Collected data
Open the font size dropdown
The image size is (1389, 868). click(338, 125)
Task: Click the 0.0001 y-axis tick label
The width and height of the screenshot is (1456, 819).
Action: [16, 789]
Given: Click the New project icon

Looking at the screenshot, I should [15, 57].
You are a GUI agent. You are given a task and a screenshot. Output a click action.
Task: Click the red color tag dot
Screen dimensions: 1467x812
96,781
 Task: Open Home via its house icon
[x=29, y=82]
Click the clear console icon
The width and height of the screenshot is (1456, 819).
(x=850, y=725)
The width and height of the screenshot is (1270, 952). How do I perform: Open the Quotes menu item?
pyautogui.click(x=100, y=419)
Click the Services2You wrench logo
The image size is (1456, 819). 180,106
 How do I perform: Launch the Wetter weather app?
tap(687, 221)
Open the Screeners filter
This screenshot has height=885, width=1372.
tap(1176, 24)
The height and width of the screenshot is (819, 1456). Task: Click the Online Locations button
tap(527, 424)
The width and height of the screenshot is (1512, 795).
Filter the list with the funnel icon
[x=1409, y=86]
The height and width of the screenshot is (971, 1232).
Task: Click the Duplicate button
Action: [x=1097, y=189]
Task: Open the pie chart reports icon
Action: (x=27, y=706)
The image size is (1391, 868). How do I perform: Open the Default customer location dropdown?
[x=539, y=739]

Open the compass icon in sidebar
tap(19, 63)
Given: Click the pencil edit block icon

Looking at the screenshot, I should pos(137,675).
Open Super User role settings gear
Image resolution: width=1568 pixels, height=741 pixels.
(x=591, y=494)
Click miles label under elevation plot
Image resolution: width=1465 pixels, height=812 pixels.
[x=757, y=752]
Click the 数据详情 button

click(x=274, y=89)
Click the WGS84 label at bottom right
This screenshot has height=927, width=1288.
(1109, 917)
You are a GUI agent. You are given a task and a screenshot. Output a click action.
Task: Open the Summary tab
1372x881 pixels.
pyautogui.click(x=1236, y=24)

**AIM OF THE TASK:** Each record is to be repeated exactly.

**TASK SOLUTION:**
Open the font size dropdown
The image size is (1389, 868). click(338, 125)
Task: Click the 0.0001 y-axis tick label
The width and height of the screenshot is (1456, 819).
Action: [16, 789]
Given: Click the New project icon

Looking at the screenshot, I should [15, 57].
You are a GUI agent. You are given a task and a screenshot. Output a click action.
Task: Click the red color tag dot
Screen dimensions: 1467x812
96,781
 Task: Open Home via its house icon
[x=29, y=82]
Click the clear console icon
The width and height of the screenshot is (1456, 819).
(x=850, y=725)
The width and height of the screenshot is (1270, 952). How do I perform: Open the Quotes menu item?
pyautogui.click(x=100, y=419)
Click the Services2You wrench logo
The image size is (1456, 819). 180,106
 How do I perform: Launch the Wetter weather app?
tap(687, 221)
Open the Screeners filter
This screenshot has height=885, width=1372.
tap(1176, 24)
The height and width of the screenshot is (819, 1456). Task: Click the Online Locations button
tap(527, 424)
The width and height of the screenshot is (1512, 795).
Filter the list with the funnel icon
[x=1409, y=86]
The height and width of the screenshot is (971, 1232).
Task: Click the Duplicate button
Action: [x=1097, y=189]
Task: Open the pie chart reports icon
Action: (x=27, y=706)
The image size is (1391, 868). How do I perform: Open the Default customer location dropdown?
[x=539, y=739]

Open the compass icon in sidebar
tap(19, 63)
Given: Click the pencil edit block icon

Looking at the screenshot, I should pos(137,675).
Open Super User role settings gear
Image resolution: width=1568 pixels, height=741 pixels.
(x=591, y=494)
Click miles label under elevation plot
Image resolution: width=1465 pixels, height=812 pixels.
[x=757, y=752]
Click the 数据详情 button

click(x=274, y=89)
Click the WGS84 label at bottom right
This screenshot has height=927, width=1288.
(1109, 917)
You are a GUI agent. You are given a task and a screenshot. Output a click action.
Task: Open the Summary tab
1372x881 pixels.
pyautogui.click(x=1236, y=24)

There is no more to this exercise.